▶ WHAT THIS TASK INVOLVES: Please copy the data exactly as it stands, minus the images.

(DATA IN THIS EXERCISE begins)

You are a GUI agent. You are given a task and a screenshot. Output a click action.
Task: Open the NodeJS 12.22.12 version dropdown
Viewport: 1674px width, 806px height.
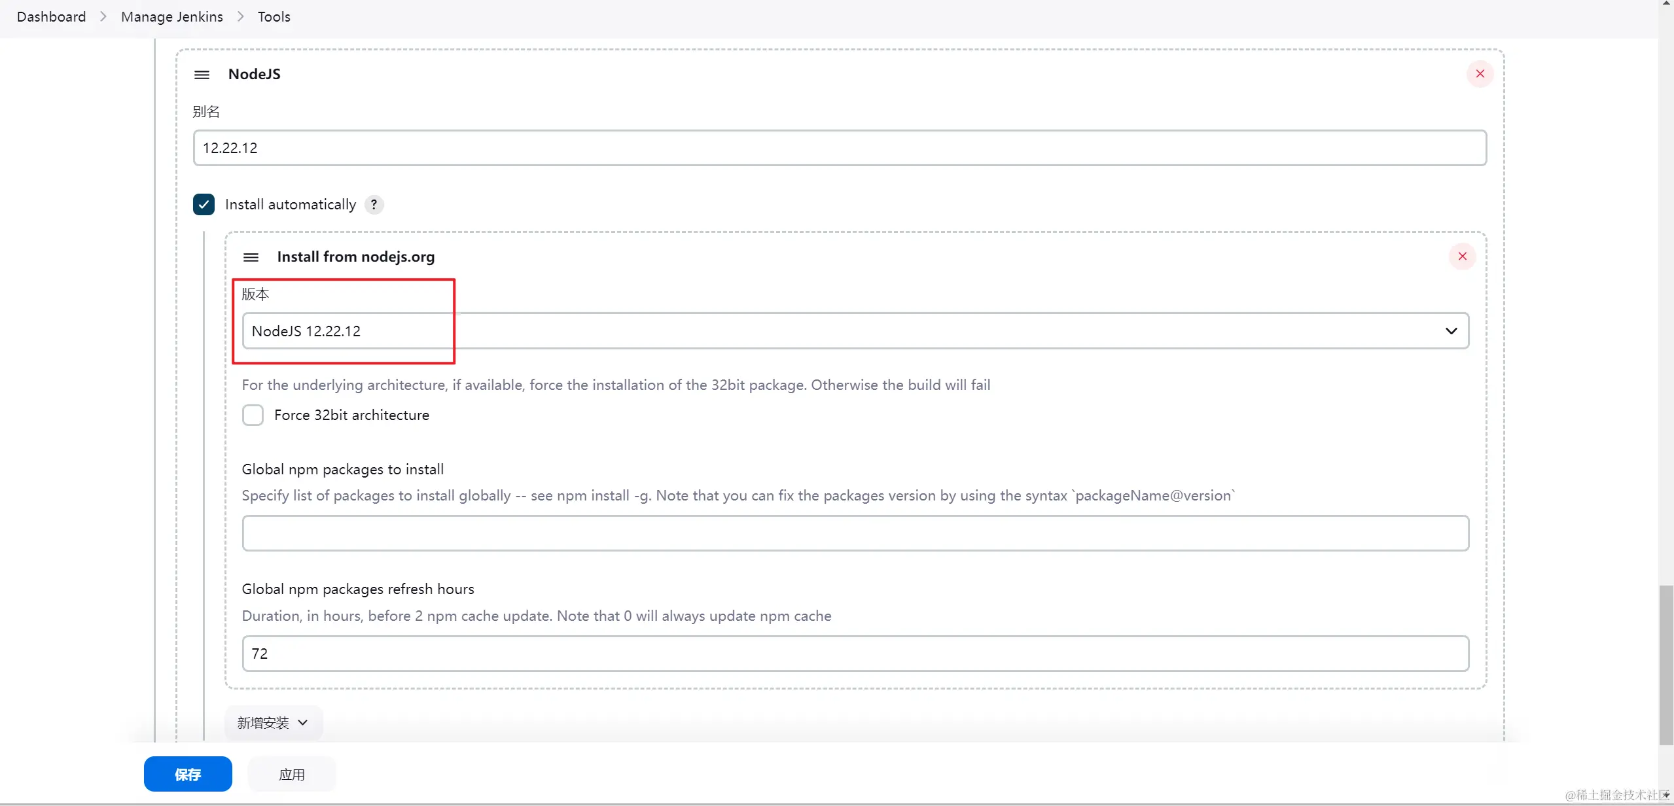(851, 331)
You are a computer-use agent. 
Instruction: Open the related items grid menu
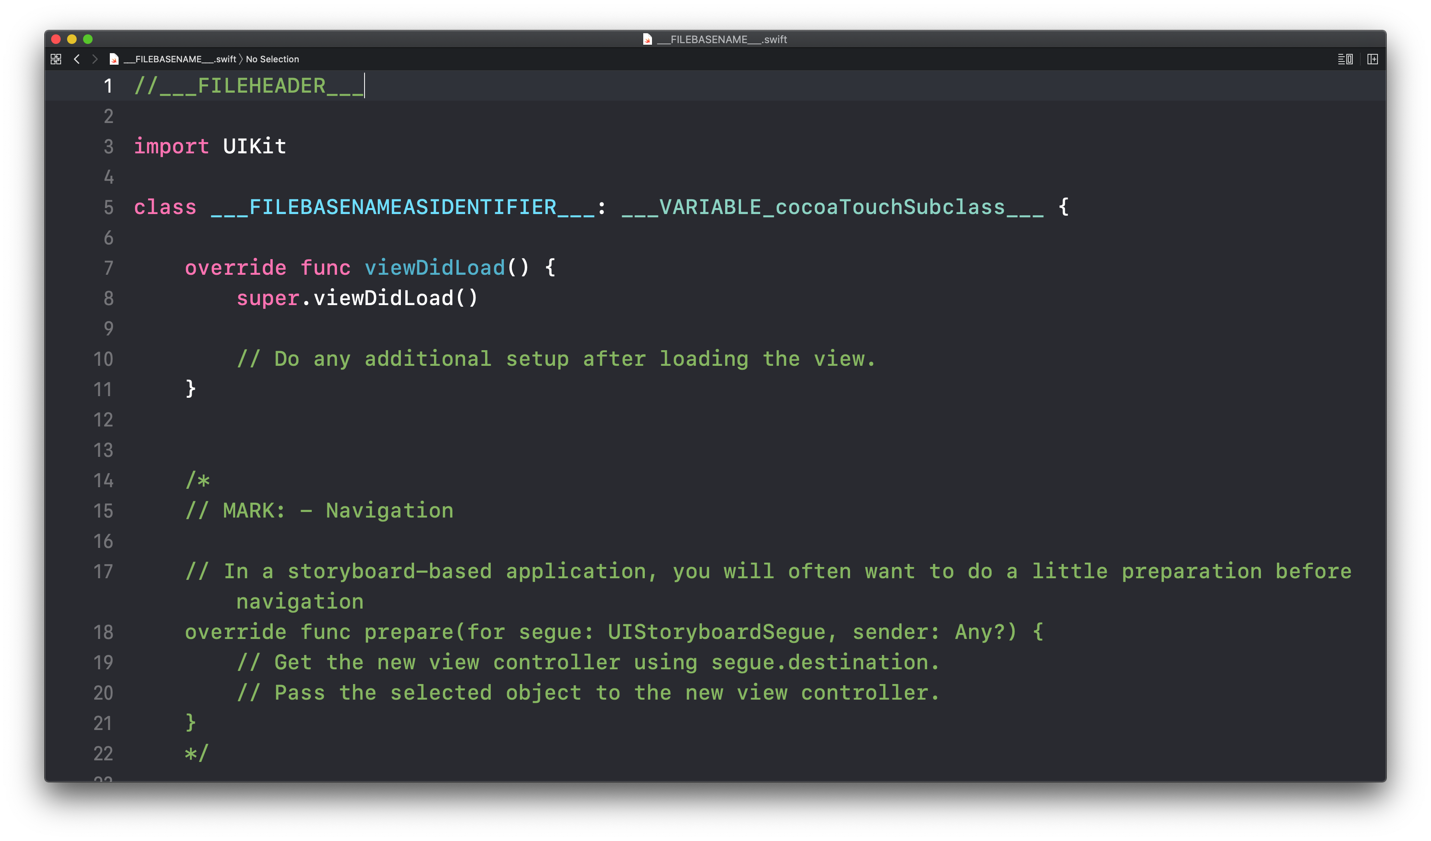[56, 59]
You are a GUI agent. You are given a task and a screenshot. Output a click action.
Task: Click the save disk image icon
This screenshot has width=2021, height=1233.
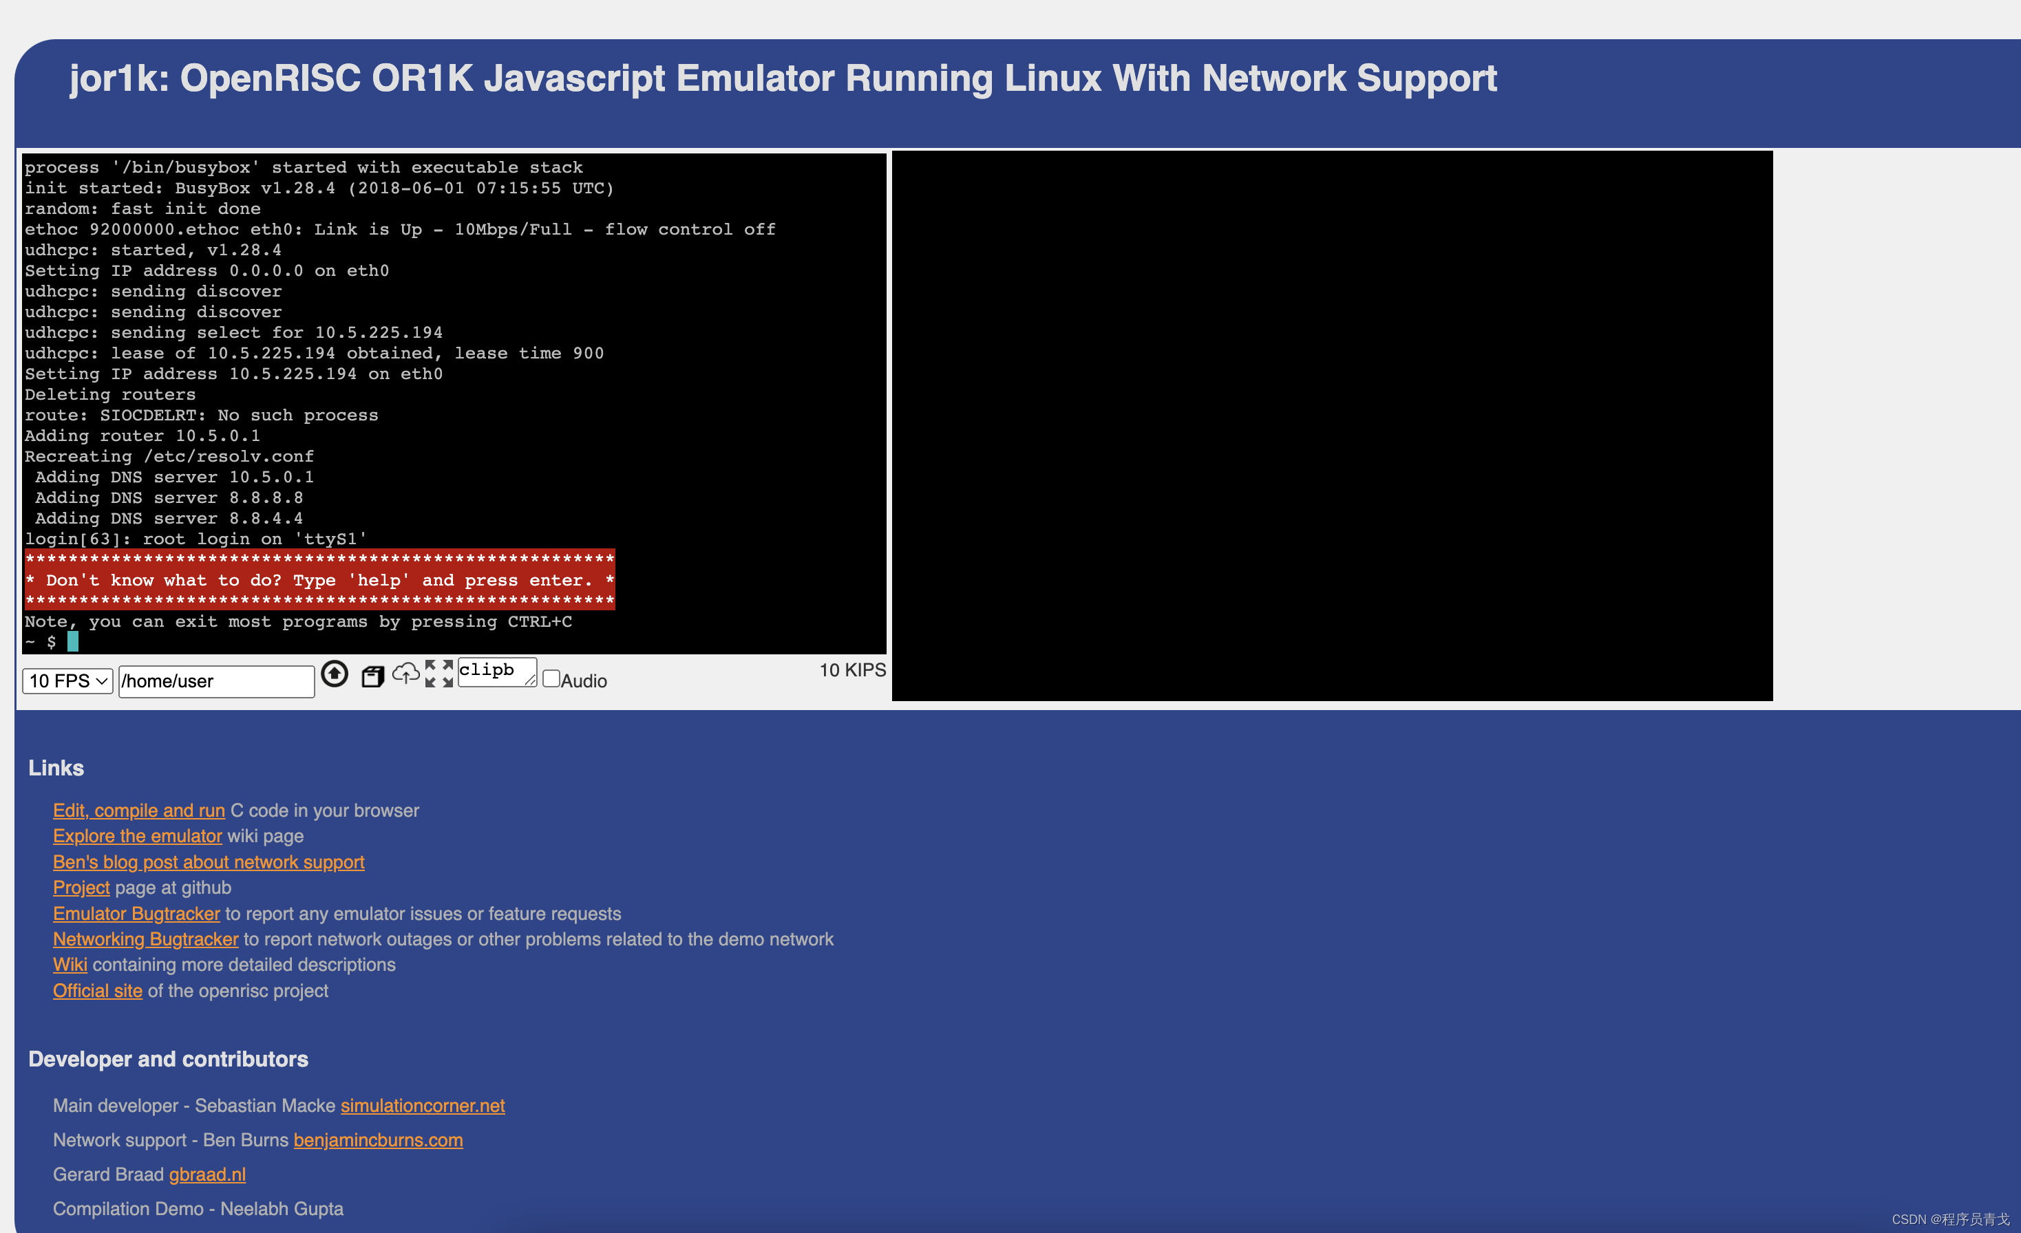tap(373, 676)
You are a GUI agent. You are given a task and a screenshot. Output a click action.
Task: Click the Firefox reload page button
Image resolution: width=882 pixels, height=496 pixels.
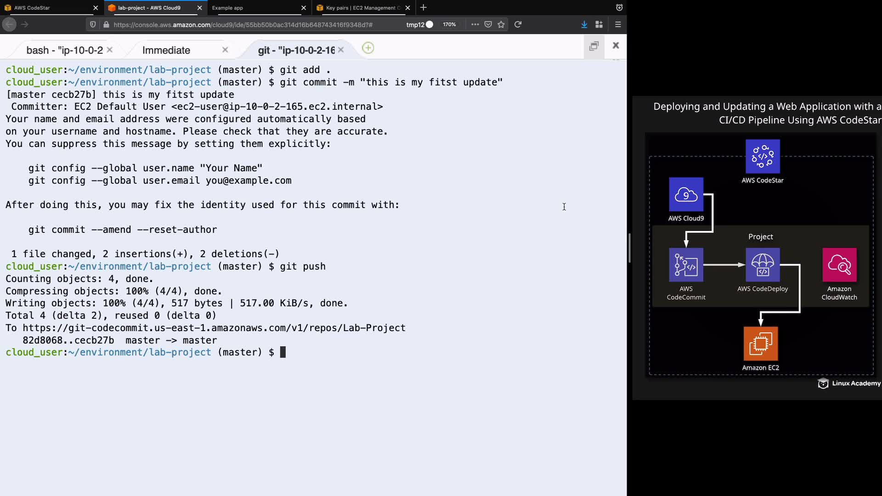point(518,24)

(DATA IN THIS EXERCISE ends)

▶ RESPONSE AREA:
You are a GUI agent. You are given a task and a screenshot. Output a click action.
Task: Open the NodeJS 12.22.12 version dropdown
Viewport: 1674px width, 806px height.
(851, 331)
You are a computer-use agent. 
Instruction: Open the related items grid menu
[56, 59]
You are a GUI agent. You are given a task and a screenshot. Output a click action.
Task: Click the save disk image icon
This screenshot has width=2021, height=1233.
tap(373, 676)
You are a GUI agent. You are given a task and a screenshot. Output a click action.
Task: Click the Firefox reload page button
Image resolution: width=882 pixels, height=496 pixels.
point(518,24)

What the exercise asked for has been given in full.